• [Stated problem A]:
Answer these from the interview about the travel booster seat, one line each:
(i) How many people did the company have at the time it received the award?
(ii) According to Sumroy, what is the number-one reason people buy the product?
(iii) Which three airlines sell it onboard?
• [Stated problem B]: Resume the interview about the travel booster seat after its final sentence, and continue it in the same voice.

• [Provided text]:
---
I think there’s real credibility to what you guys do. You must know this. There are dozens, hundreds of contests where you go online, you pay your $250, you end up on page 3,000 of some brochure of award winners. It’s nice – you can put it on your website or even on the packaging, for example.

For us, we just started. We were having a lot of hassles with online vitriol from very well-meaning and passionate people that care about child passenger safety who didn’t understand this. I think it’s just the nature of things. Maybe even worse today than a few years ago. People not bothering to find out; just stating their opinions. You always find you sound defensive. I hear what you’re writing, but it’s not right. Nobody reads the comments to the statement. They just read...and then all of a sudden, we got this award and we felt great. It gave us credibility.

We were a company with maybe four or five people at the time. By the time it was November, we’re a small startup, and all of a sudden, we can talk about this award. I think on our journey, the timing of you giving us that award was really helpful.

Tech Briefs: That leads to my next question on what the recognition of the award did for the company.

Sumroy: We approached selling the product just in the most traditional way that people sell car seats, because it’s the low-hanging fruit. Everybody’s looking for car seats on Amazon and Target and Walmart and Buy-Buy Baby. I always knew the opportunity for this was really where people didn’t necessarily look for car seats. We were very travel-oriented. The number-one reason people still buy this is because they’re going on vacation and it’s convenient to carry and handle and it’s much cheaper than renting a booster seat from a rental car company. That’s the trigger. Then the kids love it and they go buy two more.

The first one gets put in a bag and carried around. The next one they buy goes in the glove box, so if there’s a friend of your child coming out of school, you’ve got a spare seat, and the third one is for grandparents. That’s what’s our research shows. But because of travel, unusual sales opportunities like duty-free shops in airports was one that we’ve had some success in. There are three airlines – Lufthansa, Café Pacific, and El Al – on which you can buy them from the onboard magazines or even on the trolley in some cases. Most of the well-known car rental companies aren’t interested because they would lose money by selling these.
---
• [Supplied entries]:

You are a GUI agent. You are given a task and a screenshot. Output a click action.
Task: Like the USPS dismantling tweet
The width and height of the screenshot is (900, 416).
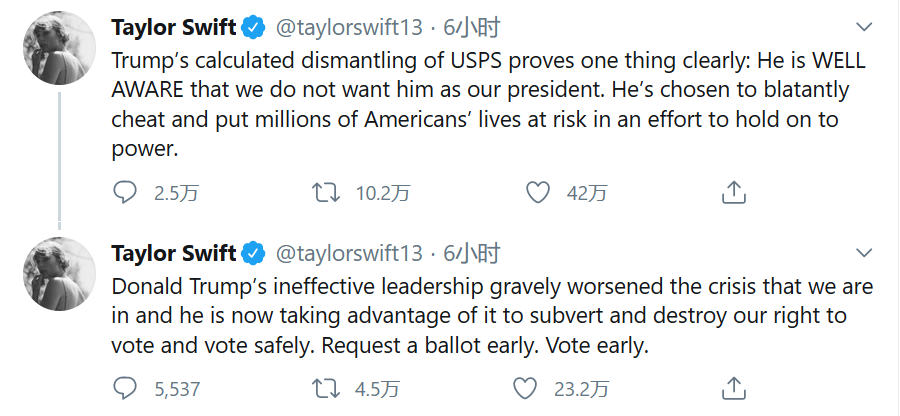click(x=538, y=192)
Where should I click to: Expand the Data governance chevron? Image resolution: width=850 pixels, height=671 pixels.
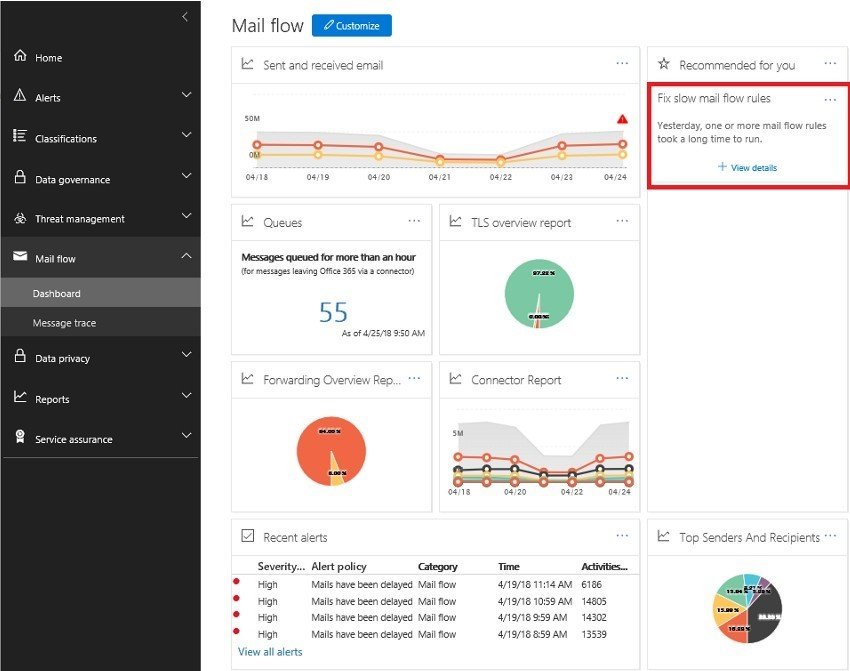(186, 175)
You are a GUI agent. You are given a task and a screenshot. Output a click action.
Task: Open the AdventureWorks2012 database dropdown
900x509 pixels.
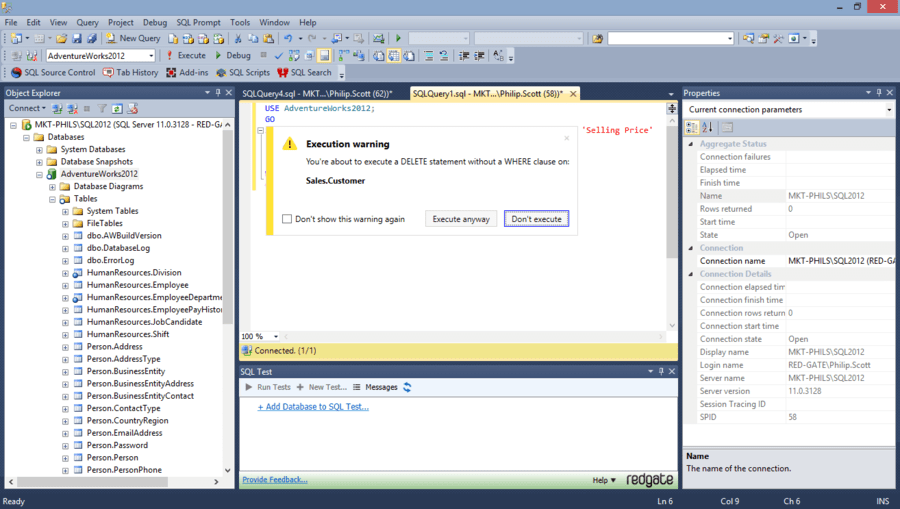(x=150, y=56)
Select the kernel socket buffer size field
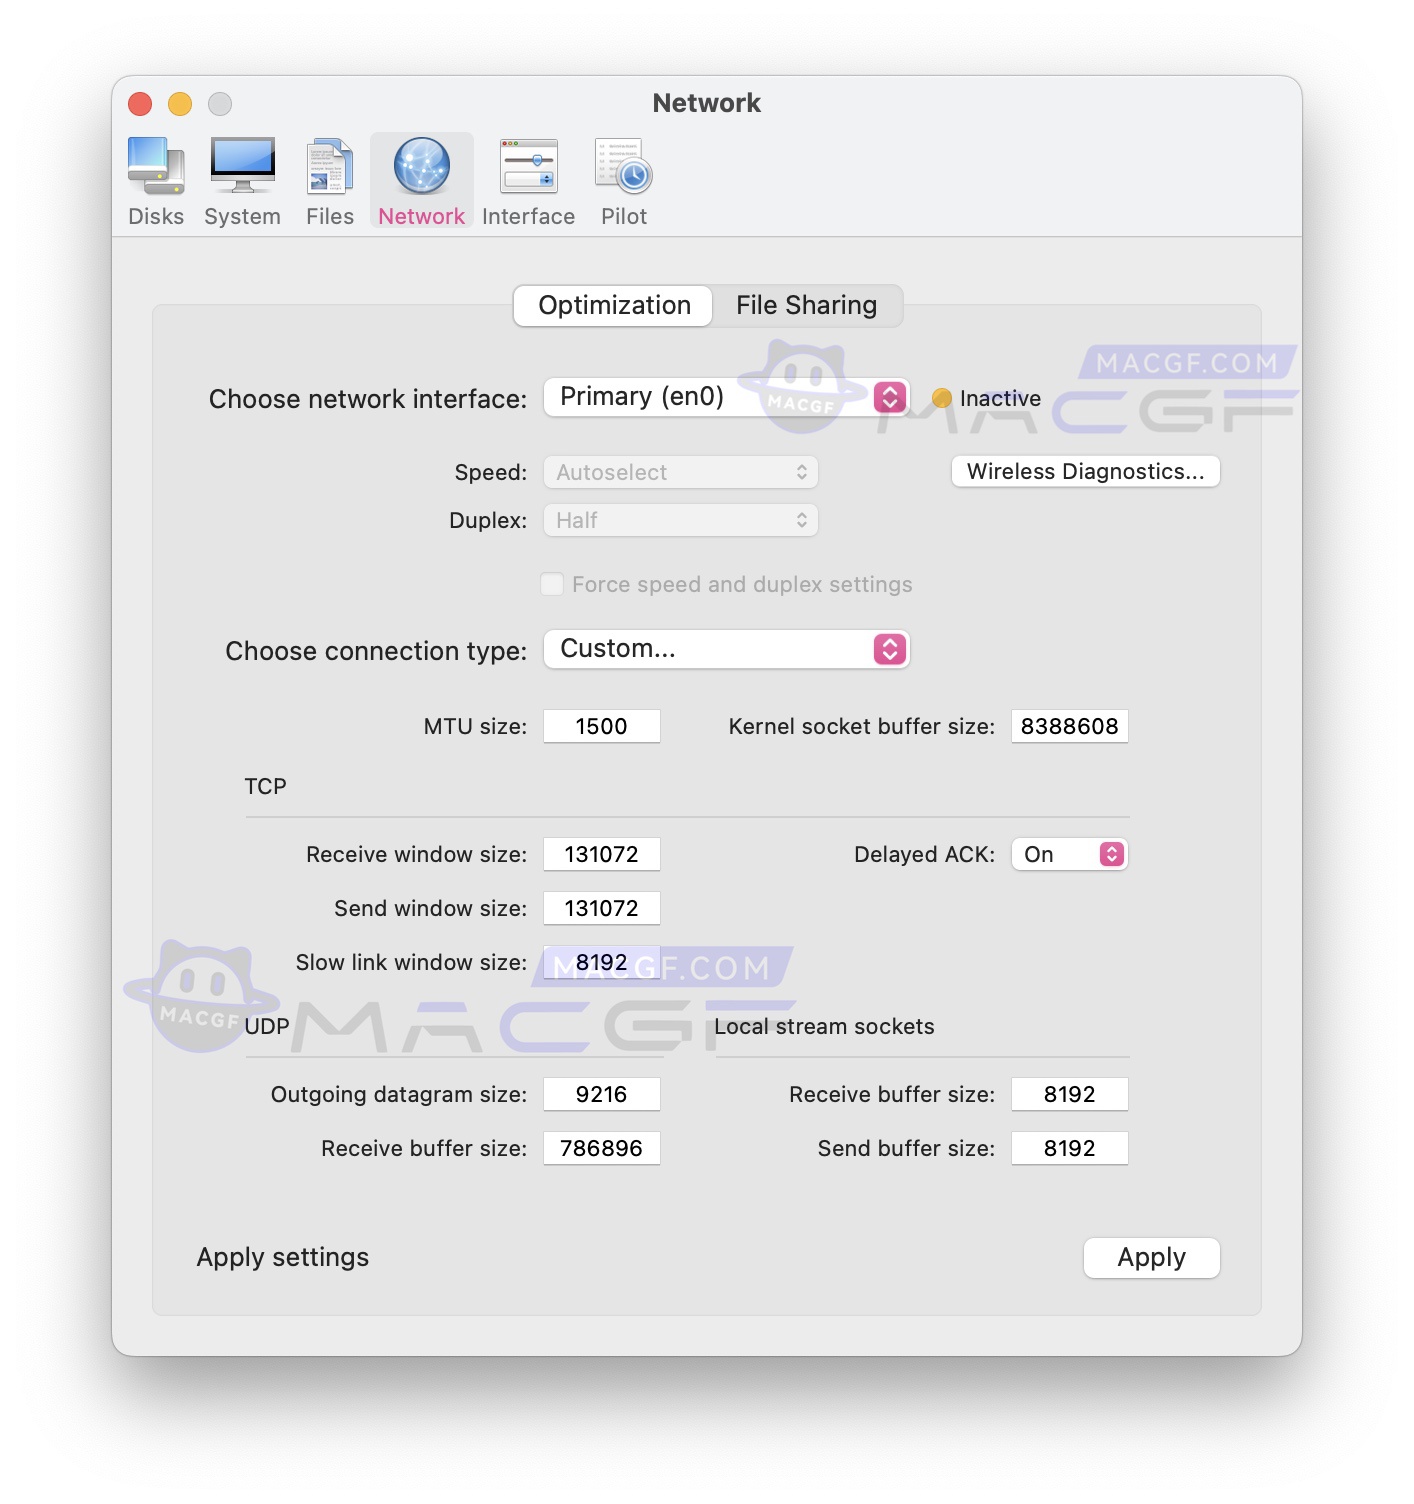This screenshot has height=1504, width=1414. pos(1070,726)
---
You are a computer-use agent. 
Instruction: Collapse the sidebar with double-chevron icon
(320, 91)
---
• [Result A]:
(i) Maybe four or five people.
(ii) They are going on vacation, and the seat is convenient to carry and handle and much cheaper than renting a booster seat from a rental car company.
(iii) Lufthansa, Café Pacific, and El Al.

• [Result B]:
Tech Briefs: Not too long after winning the award, you announced the taxi and ride share partnership.

Sumroy: Yes, that’s right. We’ve got one interesting small company in the UK that’s a rental car company that puts these in every car. Then taxis and fleets. Even today, three years later, we still don’t have enough of a focus on these alternative channels. I’m doing a round of fundraising at the moment for growth financing. Part of it is because we’ve kind of proved we can do this. Now we want to supercharge the growth of the business by really going where none of our competitors can sell products. Grab is the biggest ride hailing app in Asia – I think it’s Uber’s biggest competitor in the world today. They approached us and said they’d like to put some of these in their cars, specifically in Singapore.

We did a few trials with them that weren’t successful. What we worked out was if you put them in 100 cars out of however many tens of thousands there are, people will choose those cars, but they won’t wait for them. If they can get a car that will turn up three minutes, but to get one with a car seat would take eight minutes, they wouldn’t wait. What triggered the success was we persuaded them and they bought the seats to try in 1,000 cars in a concentrated area. All of a sudden, they saw this massive response, which was people would choose it and use it and like it. There was like a network, a snowball effect. It helped them compete against Uber because we had said for the trial period, we’d give them exclusivity. They then came to us and said, “okay, we want to put them in 10,000 cars.” This was in 2017.

First of all, we designed one especially for them. It comes with a little co-branded bag. It’s their color, has their own design, their logo on the cushion. Every year since, they’ve come back and ordered another 10,000 . For us, 30,000 Grab co-branded seats. We also now have a fleet in Belgium. Brussels’ biggest taxi company has a few thousand. In California, there’s a wonderful company called Hop-Skip-Drive, which is Uber for kids. It’s all about after school activities. All of the drivers tend to be parents who are driving their own kids. They have a checklist so they can be confident that they’re going to be safe. I think we’re a few thousand seats with them as well.

What’s interesting is I had the idea for this because of my kids basically being in carpooling and taxis and rental cars and things like that. Actually, we’re kind of living through a personal transportation revolution today. I saw some statistics and especially among millennials, who are now older and having children. You would expect them to be buying their own cars, and they’re not. The number of households with cars in the US is decreasing for the first time in 100 years because people are choosing to use cars rather than buy them.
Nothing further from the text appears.